[WORK TASK]: Copy only what runs from the line containing "Willkommen (103, 149)" through the end of the material below, line for line, with both ends included.

[RECORDS FOR THIS TASK]:
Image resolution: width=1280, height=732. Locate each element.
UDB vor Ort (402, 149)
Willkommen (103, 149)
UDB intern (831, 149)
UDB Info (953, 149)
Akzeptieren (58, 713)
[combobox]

[RESPONSE FOR THIS EXERCISE]:
Willkommen (103, 149)
UDB intern (831, 149)
UDB Info (953, 149)
Akzeptieren (58, 713)
[combobox]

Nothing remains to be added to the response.